# Sand



## superbite (Mar 9, 2009)

after reading the sticky about sand, it states that pool sand is cleaner and is less prone to start an algae bloom? im looking to set up a 75g soon and i like the sand look, but is it worth it in the long run? or should i go with a better substrate? im open to a brown, black or natural sand colour


----------



## jp80911 (Apr 3, 2008)

It really depends on what color you like for your substrate. I have pool filter sand in my 40B, I think it looks great. If possible I would like to have something with darker color but the price out there with black or darker color sand is just too expensive as compare to pool filter sand.
if money is not an issue then go with the color and grain size you like, if not then pool filter sand is great.


----------



## BuckeyeGuy777 (Oct 30, 2010)

tahitian black moon sand=amazing


----------



## superbite (Mar 9, 2009)

yea i just find that pool sand is to white for me, im looking for a colour very similar to the one in this video, can any of you substrate experts guess what this person used? but are the myths true about play sand? that it will eventually spark a large algae bloom?


----------



## BuckeyeGuy777 (Oct 30, 2010)

to me that looks like play sand...and IMO any sand u dont stay up on water changes and vacuums will have problem with algae...its the nitrates thats the problem not the type of sand


----------



## I Can Mate (Apr 8, 2010)

color quartz > tahitan moon sand bc its cheaper and is practically the same


----------



## superbite (Mar 9, 2009)

BuckeyeGuy777 said:


> to me that looks like play sand...and IMO any sand u dont stay up on water changes and vacuums will have problem with algae...its the nitrates thats the problem not the type of sand


yea im planning on doing water changes regularly about once a week or more if needed, but isnt it difficult to get under the sand with a vacuum?


----------



## THE BLACK PIRANHA (Dec 8, 2003)

In the video it looks more like a finer grain gravel not play sand. I have play sand in some tanks and it is nothing but problems the pool filter sand is better imo. But tanks seem to be cleaner with a fine gravel.


----------



## BuckeyeGuy777 (Oct 30, 2010)

superbite said:


> to me that looks like play sand...and IMO any sand u dont stay up on water changes and vacuums will have problem with algae...its the nitrates thats the problem not the type of sand


yea im planning on doing water changes regularly about once a week or more if needed, but isnt it difficult to get under the sand with a vacuum?
[/quote]
you'll have to hover over the sand with the with the siphon and then mix op the sand with you hand to release built up gasses and andy extra debris....you gunna have to watch your filter thought...the propellors dont like sand


----------



## CLUSTER ONE (Aug 2, 2006)

superbite said:


> after reading the sticky about sand, it states that pool sand is cleaner and is less prone to start an algae bloom? im looking to set up a 75g soon and i like the sand look, but is it worth it in the long run? or should i go with a better substrate? im open to a brown, black or natural sand colour


I use play sand. Ive never has a problem with algae though the tank is planted. IMO it has mroe to do with whats in each sand then the type. Just becasue one play sand or pool filter sand is ok it doesn't mean they all are.

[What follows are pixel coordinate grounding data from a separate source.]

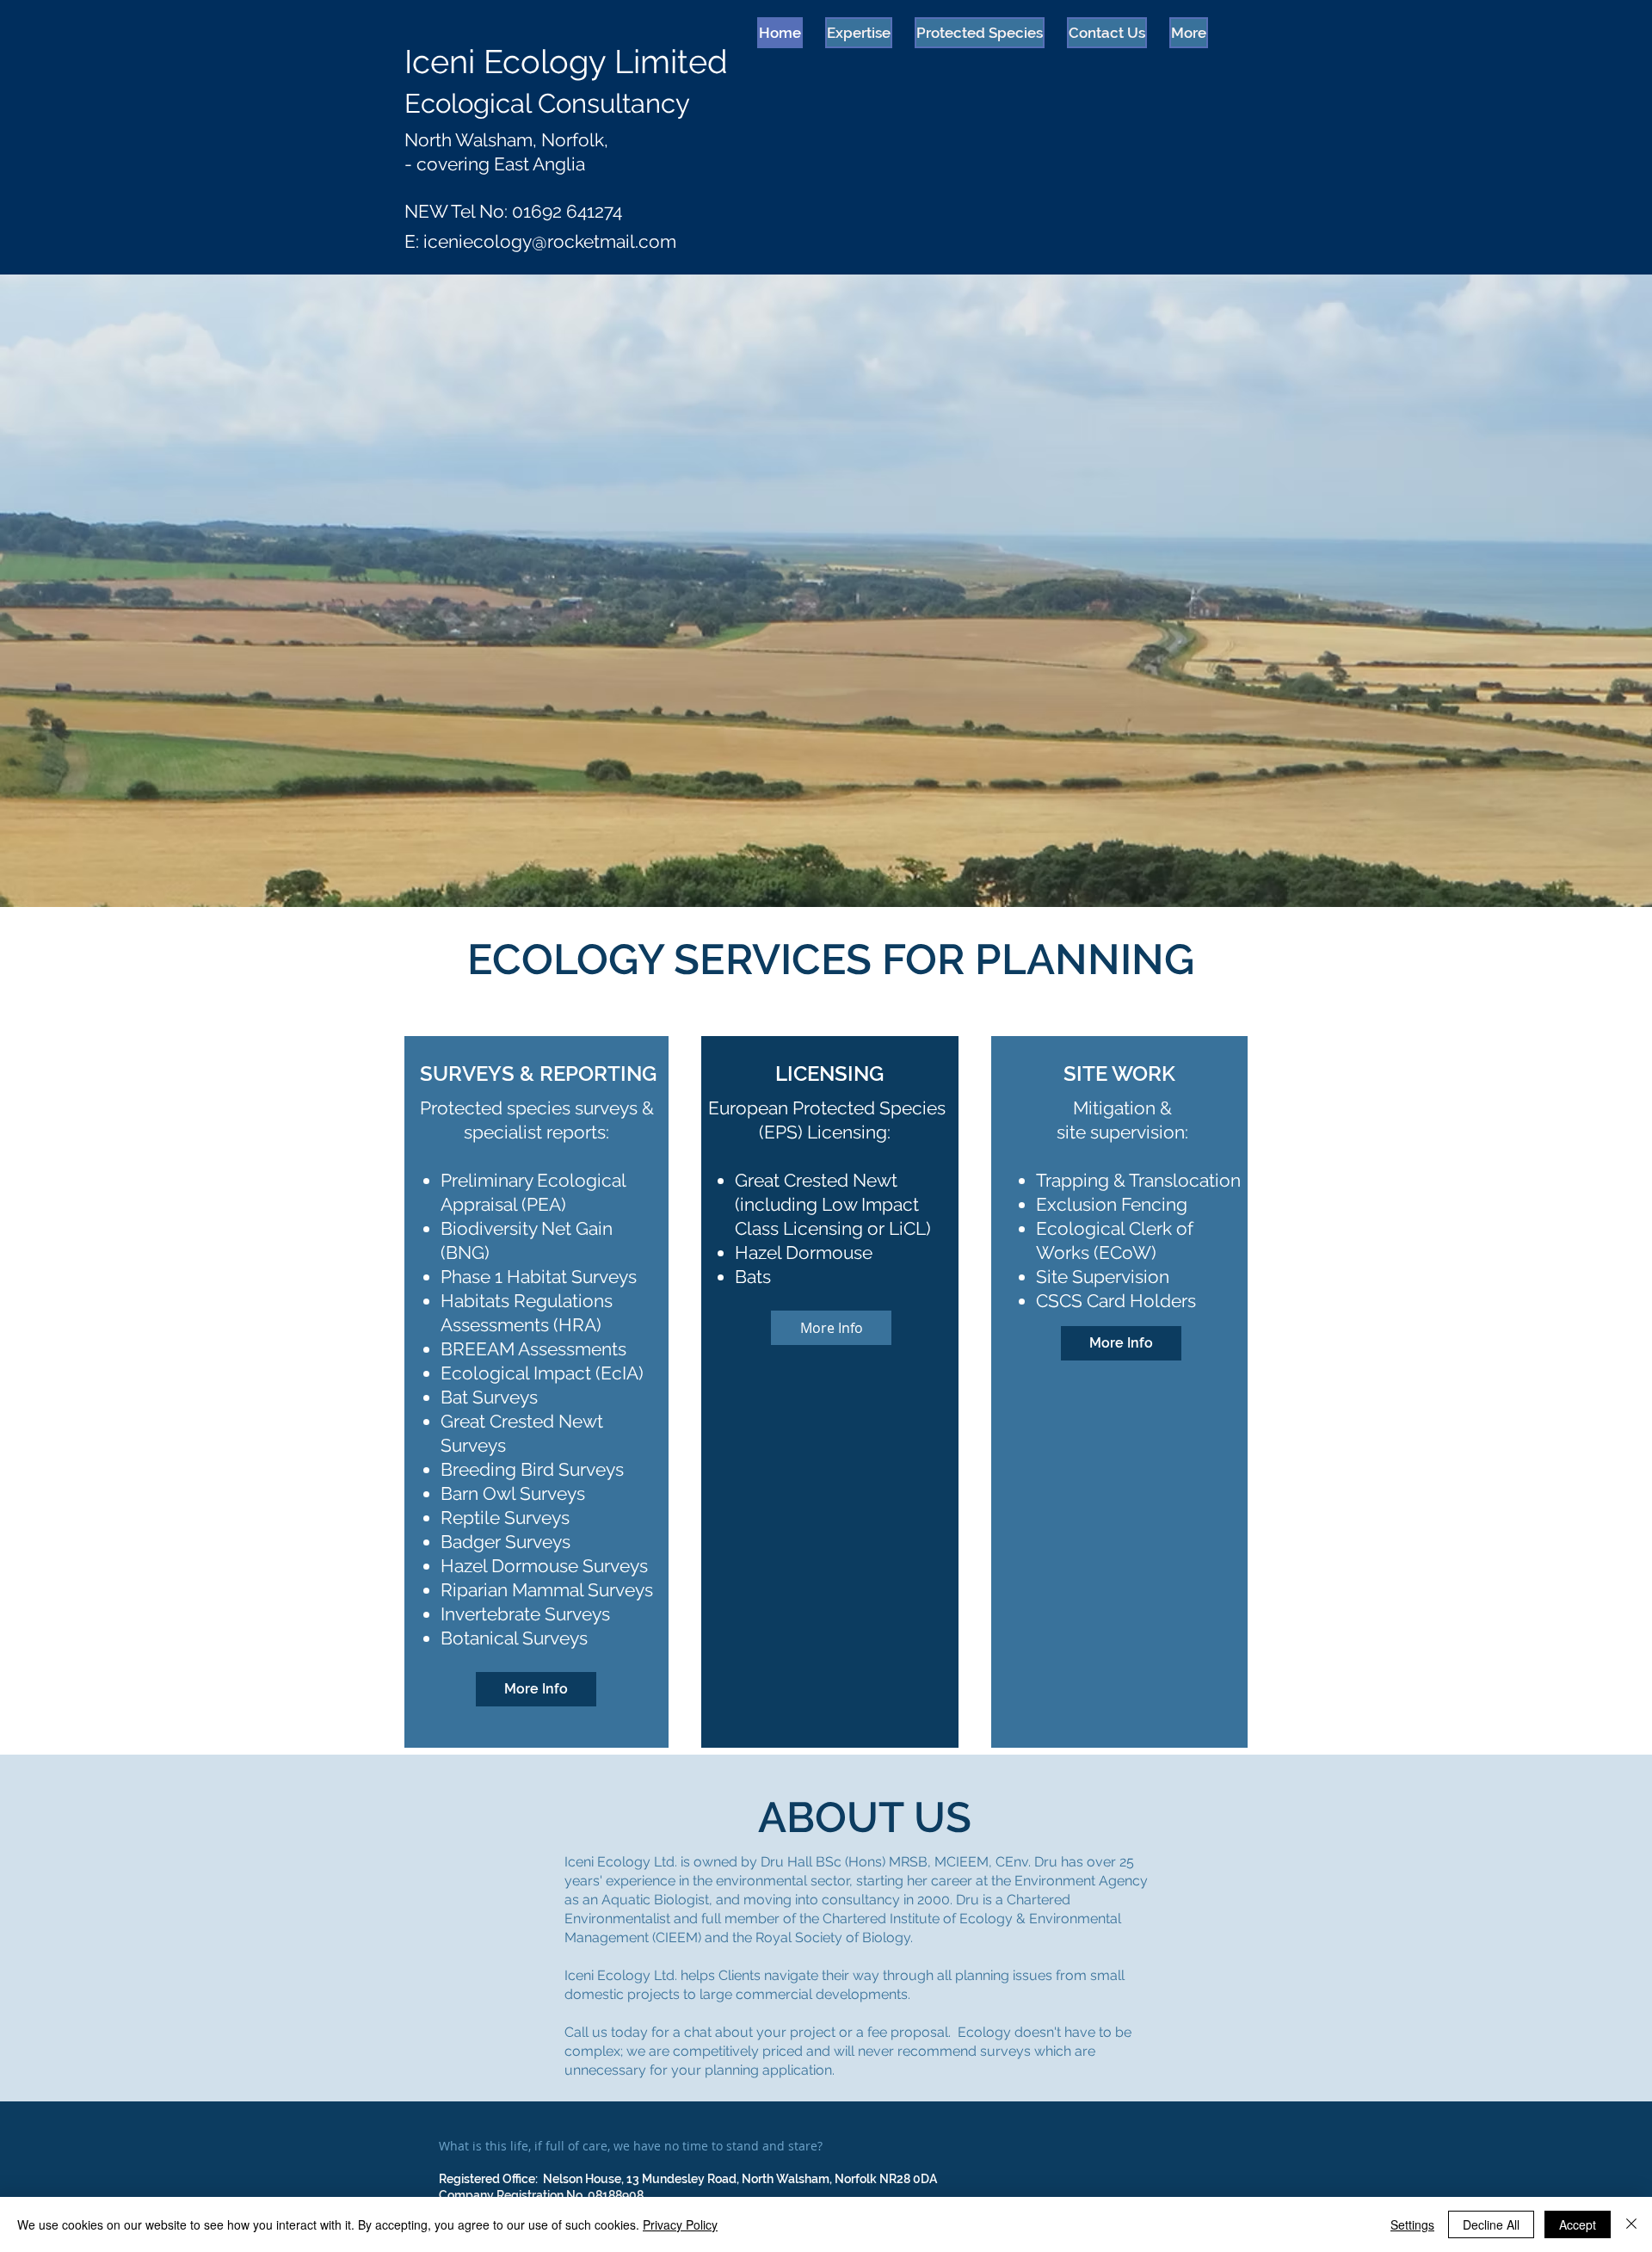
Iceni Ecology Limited (566, 61)
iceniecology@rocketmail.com (549, 241)
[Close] (1631, 2224)
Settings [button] (1412, 2224)
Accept (1577, 2224)
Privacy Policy (680, 2224)
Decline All (1491, 2224)
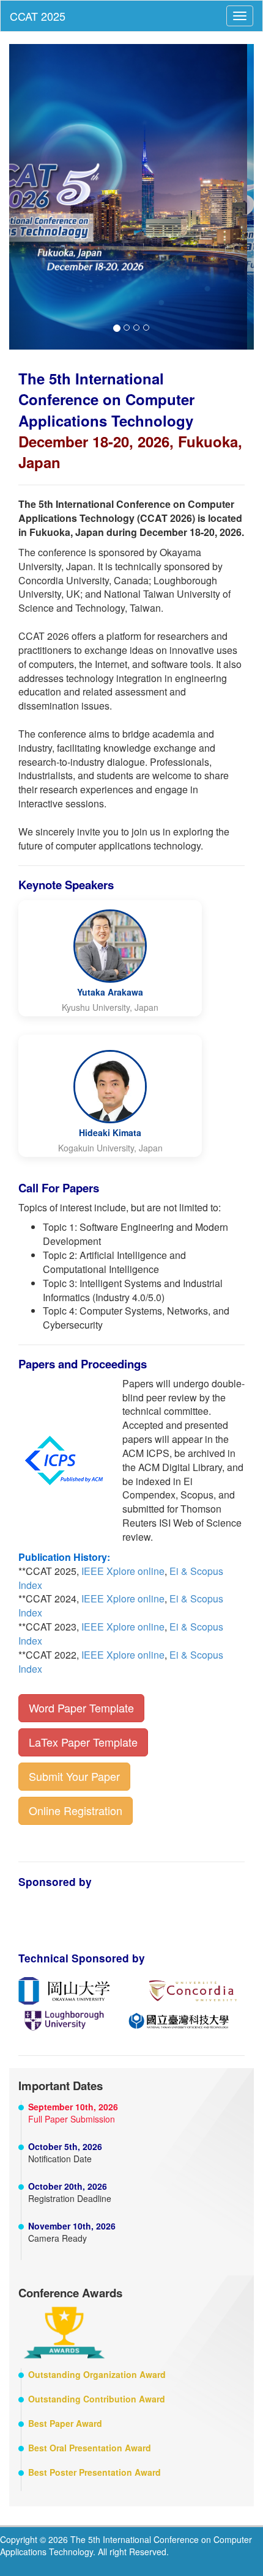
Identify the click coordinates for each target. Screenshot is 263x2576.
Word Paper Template (81, 1707)
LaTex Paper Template (83, 1742)
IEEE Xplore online (123, 1571)
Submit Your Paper (74, 1776)
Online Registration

If a bit of upkeep is to much for you you may want to consider bare bottom or tiled bottom.


----------



## JoeDizzleMPLS (Nov 5, 2007)

The substrate in the video looks similar to red Flourite, might not be exactly what it is since the person is from Italy, but you could get the same look with red Flourite or red Turface if you can track down a bag -- Turface should only run you about $12 for a 50 pound bag.


----------



## Brian762 (May 18, 2010)

BuckeyeGuy777 said:


> to me that looks like play sand...and IMO any sand u dont stay up on water changes and vacuums will have problem with algae...its the nitrates thats the problem not the type of sand


yea im planning on doing water changes regularly about once a week or more if needed, but isnt it difficult to get under the sand with a vacuum?
[/quote]
you'll have to hover over the sand with the with the siphon and then mix op the sand with you hand to release built up gasses and andy extra debris....you gunna have to watch your filter thought...the propellors dont like sand
[/quote]

AMEN!I have lost 2 HOB filters to sand! Next time im going gravel.


----------



## JoeDizzleMPLS (Nov 5, 2007)

BuckeyeGuy777 said:


> to me that looks like play sand...and IMO any sand u dont stay up on water changes and vacuums will have problem with algae...its the nitrates thats the problem not the type of sand


yea im planning on doing water changes regularly about once a week or more if needed, but isnt it difficult to get under the sand with a vacuum?
[/quote]
you'll have to hover over the sand with the with the siphon and then mix op the sand with you hand to release built up gasses and andy extra debris....you gunna have to watch your filter thought...the propellors dont like sand
[/quote]

The only filters that would be affected by sand would be HOB filters since their impellers are located before the filter media -- with a canister, the impeller is safely situated behind the filter media, so all sand should be filtered out first.


----------



## jp80911 (Apr 3, 2008)

JoeDizzleMPLS said:


> The only filters that would be affected by sand would be HOB filters since their impellers are located before the filter media -- with a canister, the impeller is safely situated behind the filter media, so all sand should be filtered out first.


x2


----------